Stated goal A:
Rewrite the regional fuel tax passage from "With regional fuel" up to and including "was Mayor Goff.", replacing "Parliament" with "the House of Representatives".

Quoted passage:
☆ ☆ ☆ ☆ ☆
The meth testing debacle is one of the biggest government failures in recent times.
The Office of the Prime Minister’s Chief Science Advisor’s report and the surrounding discussion, much of it predating the report by two years, has shone light on the primary cause: a lack of evidence in policy making.
At Housing New Zealand officials were not only uninterested in evidence (telling one journalist ‘no such advice [about the social impact of evicting people] was considered’), but actively shunned it (dismissing advice from “so-called experts”).
The problem is common in the public sector.
Last year we saw the fatality rate on roads increase about 10% over 2016, and 40% higher than 2013. Officials couldn’t say why and had ignored warnings by others years earlier.
The lack of evidence carried over to 2018 and into the debate about regional fuel taxes.
Regional fuel taxes have many costs and risks, are highly disputed, and burden the poor much more than the rich. To be properly informed, you’d expect detailed analysis and extensive consultation by Auckland Council.
The consultation document was four pages long.
A debate at Council about including a handful more words to the consultation document saw the Mayor Phil Goff worry about adding more detail.
The final debate where Council approved their regional fuel tax wasn’t much better. Sure, as Simon Wilson wrote in the Herald, there were some good speeches. Lyrically at least. But you needed to, with a few exceptions (most notably Councillor Efeso Collins whose speech from 1:03:56 is a must listen), look past the deficit of evidence.
Let’s fact check the text and speeches in Simon Wilson’s story, and from other parts of the debate.
CLAIM: “The regional fuel tax will add 11.5 cents to the price of every litre of fuel bought in Auckland.”
The regional fuel tax is a replacement of property rates and will help fund Auckland’s share of the Auckland Transport Alignment Package.
If not for a regional fuel tax, property rates would increase, or debt would increase to be repaid from smaller rates increases over a longer time period and/or new revenue sources like congestion and road pricing.
Rates are paid by property owners in a region. There is no way for Aucklanders to avoid them.
With regional fuel taxes, however, companies might spread the cost of the Auckland tax from relatively more competitive Auckland to the relatively less competitive lower North Island or South Island.
The Ministry of Business, Innovation & Employment released a report that suggests spreading already occurs with other costs.
If spreading happens with the regional fuel tax, other regions will essentially be subsidising Auckland.
In any event, we should know soon. If Parliament passes the amendments to the Land Transport Management Act, the tax will come into force on 1 July. By mid-August, I expect to have something to say about how much of the tax is being paid by Aucklanders and how much by other parts of the country.
VERDICT: Probably false.
CLAIM: It would take a 13% to 14% rate increase to raise the same money as the regional fuel tax.
This one was Mayor Goff.
Auckland Council officers estimate the rate increase to be between 10% and 11%. This appears to me to overestimate the increase, but if we take it as given, where did the Mayor get 13% to 14% from?
What the Mayor might have done is include rates increases of 2.5% that will be happening anyway this year.
Nevertheless, 11% still sounds like a big number!
There’s another number that sounds bigger though: 17%. That’s how much fuel tax will go up from the regional fuel tax. At 34%, it’s even higher if we include the increase in the national fuel tax the Government is planning.
☆ ☆ ☆ ☆ ☆
[Item position entries]

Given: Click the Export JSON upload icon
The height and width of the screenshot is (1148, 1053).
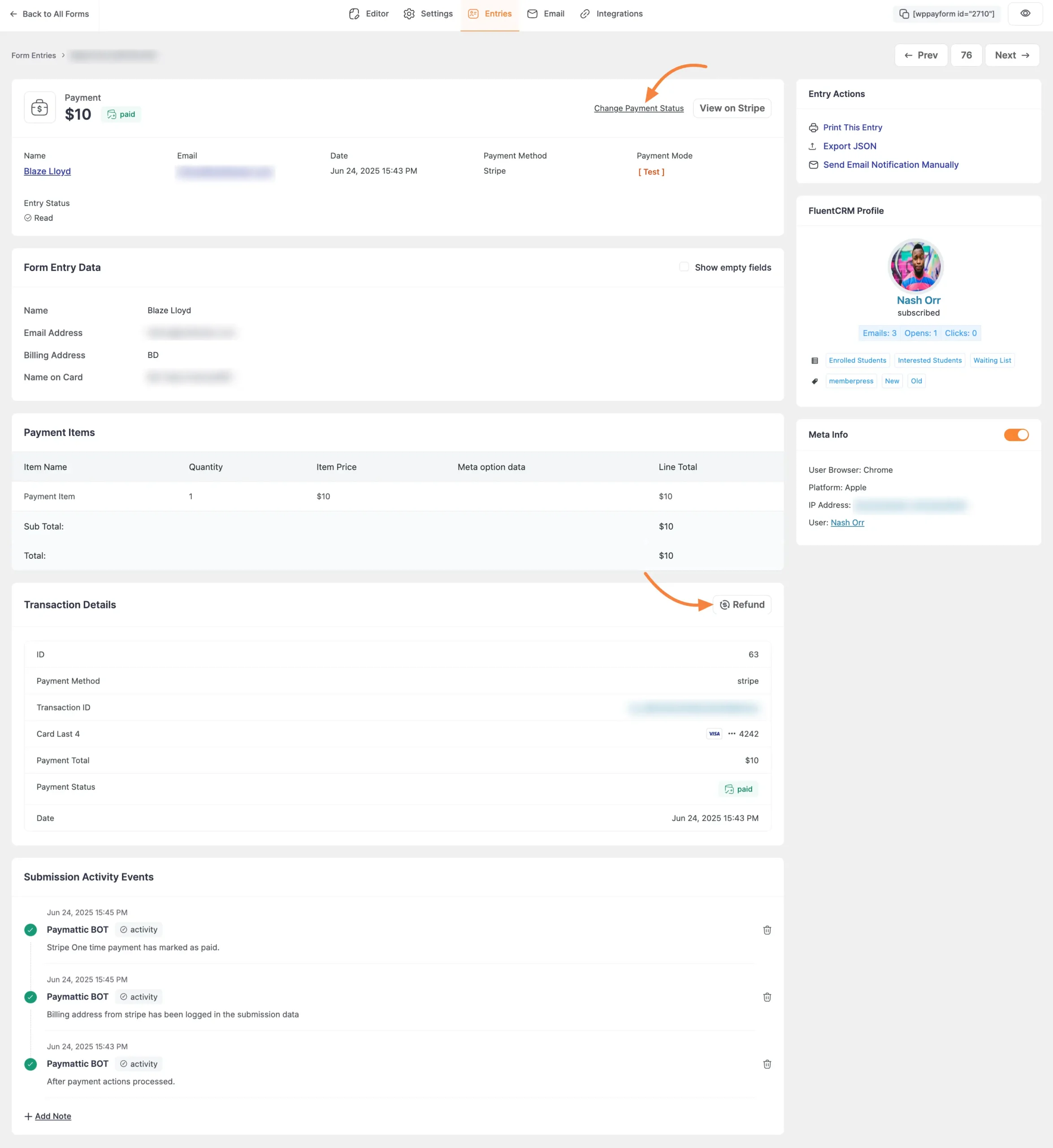Looking at the screenshot, I should [x=813, y=147].
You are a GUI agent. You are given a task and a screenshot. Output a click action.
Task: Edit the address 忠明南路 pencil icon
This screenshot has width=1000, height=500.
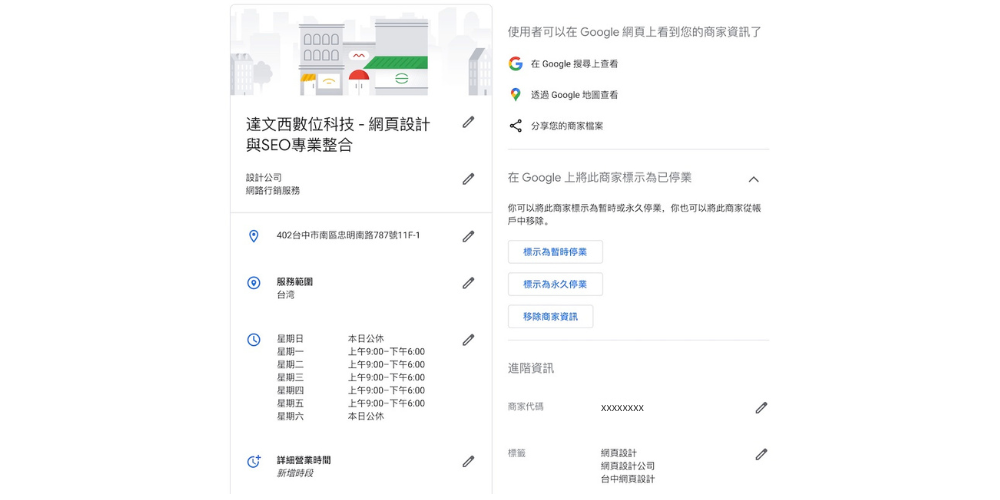click(468, 237)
☆ ☆ ☆ ☆ ☆
Stated goal B:
Count the lines of the listing that contain the string "height" and give only that number.

Complete output A:
With regional fuel taxes, however, companies might spread the cost of the Auckland tax from relatively more competitive Auckland to the relatively less competitive lower North Island or South Island.
The Ministry of Business, Innovation & Employment released a report that suggests spreading already occurs with other costs.
If spreading happens with the regional fuel tax, other regions will essentially be subsidising Auckland.
In any event, we should know soon. If the House of Representatives passes the amendments to the Land Transport Management Act, the tax will come into force on 1 July. By mid-August, I expect to have something to say about how much of the tax is being paid by Aucklanders and how much by other parts of the country.
VERDICT: Probably false.
CLAIM: It would take a 13% to 14% rate increase to raise the same money as the regional fuel tax.
This one was Mayor Goff.

Complete output B:
2